Aquela que poderia ser uma das mais impressionantes casas barrocas do país é... só fachada. A Casa das Obras, também conhecida por Obras do Fidalgo, fica em Vila Boa de Quires, próximo de Marco de Canaveses, e se é verdade que não passa de uma dramática e imponente ruína, não deixa também de fazer adivinhar o ambicioso projecto pensado para o local há 250 anos.
(Fotos de Porfírio Silva. Janeiro de 2009)
Tivesse sido concluído e, hoje, não haveria grandes dúvidas em considerar o palácio mandado edificar pelo fidalgo António de Vasconcelos Carvalho e Menezes em Vila Boa de Quires, por volta de 1750, como uma das mais belas e imponentes casas construídas em Portugal durante o período barroco. Ficou-se, no entanto, pela fachada. Monumental. Grandiosa. Cenográfica...Mas, mesmo tendo em conta que nos encontramos perante “uma das mais impressionantes construções barrocas do país”, é dramática e inverosimilmente apenas uma fachada...
Conhece-se pouco sobre a história deste insólito monumento. As suas características artísticas, entre as quais se salienta a riquíssima decoração rocaille das portas e janelas, não deixam grandes dúvidas quanto ao arranque da construção em meados do século XVIII. Sabe-se, de resto, que aquando do terramoto de 1755 já decorria a construção.
O fidalgo responsável pela edificação da mansão pensou, seguramente, numa construção de dimensões consideráveis. Tal é evidente não só no impacto que ainda hoje a frontaria transmite, mas também na invulgar espessura das paredes que não raramente atinge os sete palmos. Adivinha-se, portanto, com alguma facilidade o ambicioso projecto pensado para o palácio. A verdade porém é que a edificação se ficou pela fachada.
Mas, que motivos terão levado António de Vasconcelos Carvalho e Menezes, Fidalgo da Casa Real, a suspender a construção?

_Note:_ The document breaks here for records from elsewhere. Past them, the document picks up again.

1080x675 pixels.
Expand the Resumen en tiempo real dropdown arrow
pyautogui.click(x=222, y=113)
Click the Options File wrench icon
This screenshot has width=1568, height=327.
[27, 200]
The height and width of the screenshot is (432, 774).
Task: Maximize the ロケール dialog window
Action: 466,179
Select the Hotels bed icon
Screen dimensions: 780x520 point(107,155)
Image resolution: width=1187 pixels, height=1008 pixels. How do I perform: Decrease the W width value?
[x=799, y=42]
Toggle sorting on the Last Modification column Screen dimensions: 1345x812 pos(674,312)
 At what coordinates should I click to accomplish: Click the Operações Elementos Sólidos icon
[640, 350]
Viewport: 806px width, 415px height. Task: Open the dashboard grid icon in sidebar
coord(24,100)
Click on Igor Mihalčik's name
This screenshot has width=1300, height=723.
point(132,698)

Não há também respostas para esta questão e as explicações misturam muitas vezes factos reais com outros que possuem já o estatuto de lendários.
Afastada está a hipótese das obras terem terminado por morte do fidalgo uma vez que este faleceu apenas em finais de 1799 numa altura em que a construção há muito estaria parada. Popularmente conta-se que o promotor da obra se teria desinteressado do projecto quando, culminando uma série de acidentes que se vinham registando na construção (e há, de facto, referências à morte de pelo menos um operário por queda “abaixo das obras”), é o próprio arquitecto que, durante uma visita, perde a vida na sequência também de uma queda. Não há, no entanto, qualquer prova histórica da ocorrência deste episódio.
Outra possibilidade muitas vezes apontada é a do projecto se ter revelado bastante dispendioso, abalando os recursos financeiros de António Carvalho e Menezes. É possível que esta hipótese tenha algum fundamento. Mas não explica tudo. Pensamos, de resto, que a explicação residirá provavelmente numa conjugação de vários factores onde se deverá ter também em linha de conta o facto do fidalgo não ter tido filhos legítimos “nem ilegítimos”, como salienta o seu testamento. Sem descendentes directos a quem deixar o seu sonhado palácio, ter-se-á desinteressado do projecto deixando a fachada ao seu irmão.
O facto de nenhum dos proprietários seguintes ter equacionado a hipótese de completar o palácio fez com que a ruína se tenha perpetuado no tempo como uma obra inacabada estando, de resto, na origem do nome pela qual é tradicionalmente conhecida: Casas das Obras ou Obras do Fidalgo – uma das mais imponentes e belas construções barrocas do país, mas também um dos seus monumentos mais inverosímeis e patéticos. O suficiente para há algumas décadas um milionário norte-americano ter querido comprar a fachada para a desmontar e erguer, posteriormente, numa sua propriedade na América.
(Excertos do texto, de Joel CLETO e Suzana FARO, "A Casa das Obras em Vila Boa de Quires: É só fachada", in O Comércio do Porto. Revista Domingo, 6 Junho 1999, p.21-22.)
(Republicação. Publiquei este texto aqui a 5 de Janeiro de 2009. Mas, vá lá saber-se por quê, tive ganas de o dizer de novo.)